Records for processing:

···

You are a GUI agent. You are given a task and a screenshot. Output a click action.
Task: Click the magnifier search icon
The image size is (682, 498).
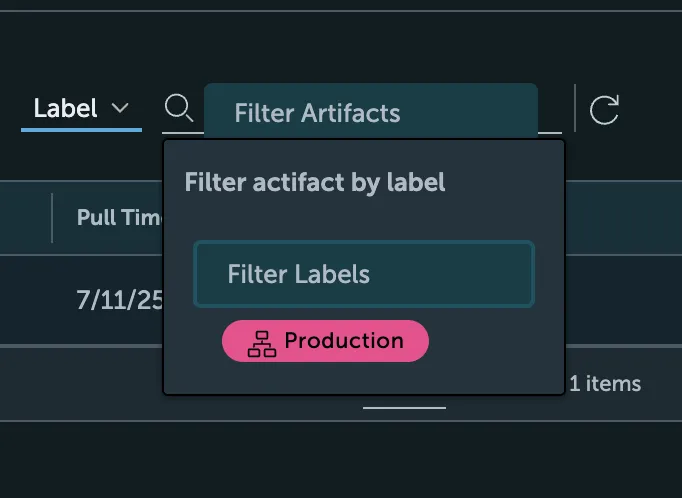(178, 107)
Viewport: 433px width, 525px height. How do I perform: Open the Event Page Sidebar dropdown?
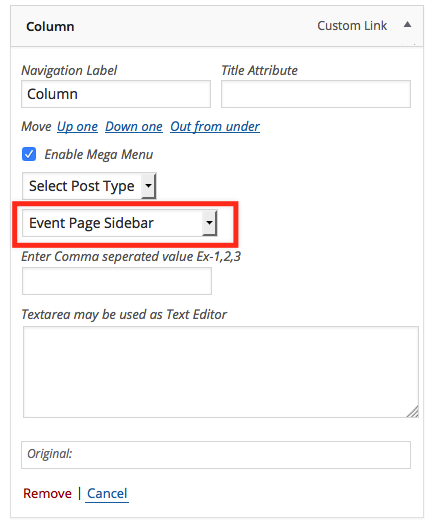pos(120,223)
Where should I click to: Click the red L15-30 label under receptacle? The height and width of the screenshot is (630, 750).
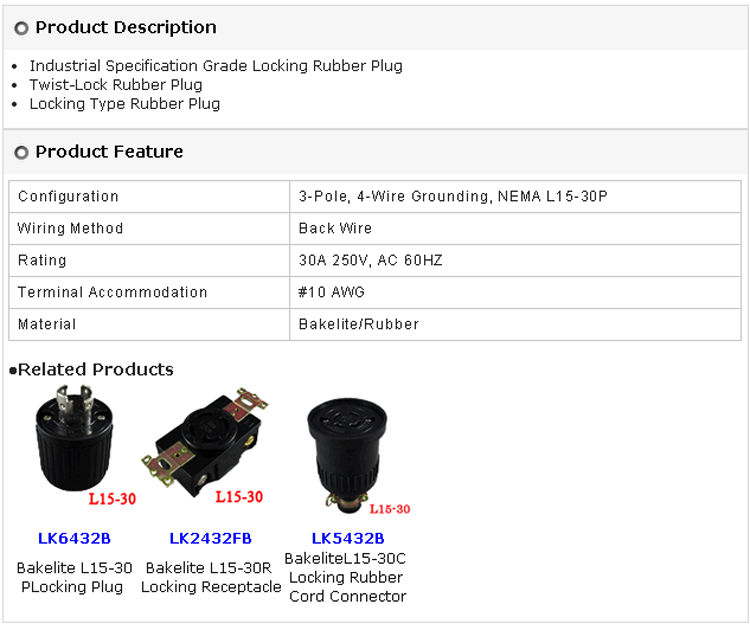(238, 497)
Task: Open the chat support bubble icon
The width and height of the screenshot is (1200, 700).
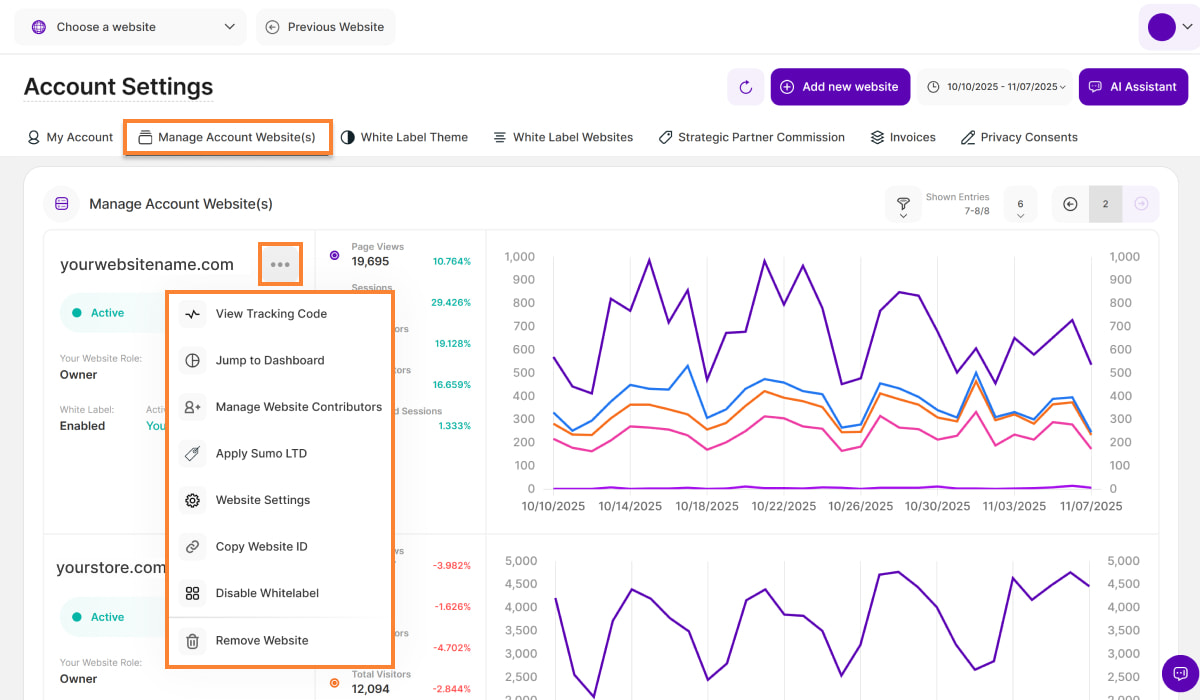Action: 1180,673
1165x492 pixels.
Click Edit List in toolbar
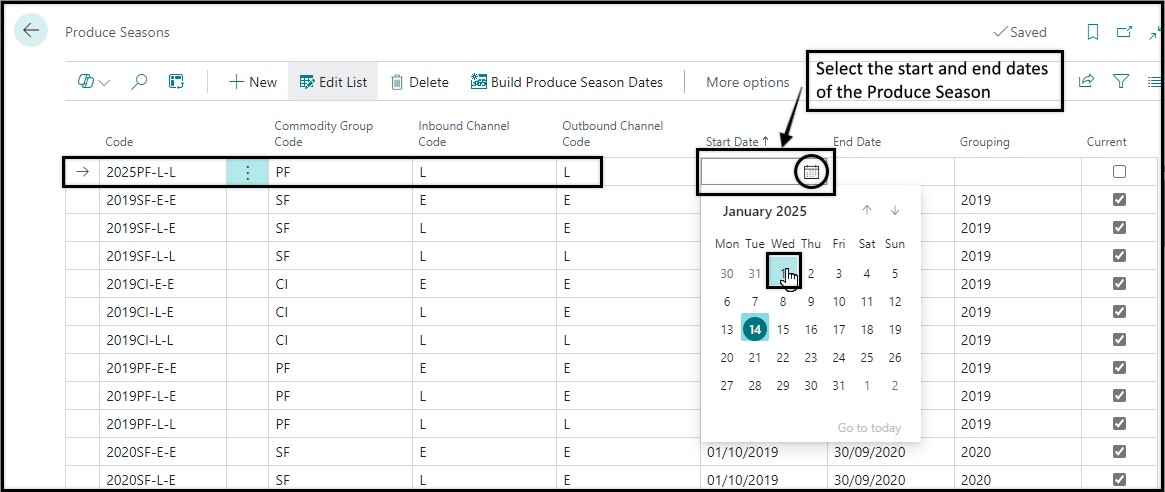[333, 82]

···

Job: Arrange every line of the records above as a JSON list of strings, one string per line, and skip blank lines. Leave the pictures out.

Full answer:
[
  "You are a GUI agent. You are given a task and a screenshot. Output a click action.",
  "Task: Click the magnifier search icon",
  "The image size is (682, 498).",
  "(178, 107)",
  "Viewport: 433px width, 525px height. How do I perform: Open the Event Page Sidebar dropdown?",
  "pos(120,223)",
  "Where should I click to: Click the red L15-30 label under receptacle? The height and width of the screenshot is (630, 750).",
  "(238, 497)",
  "Task: Open the chat support bubble icon",
  "The width and height of the screenshot is (1200, 700).",
  "Action: 1180,673",
  "1165x492 pixels.",
  "Click Edit List in toolbar",
  "[333, 82]"
]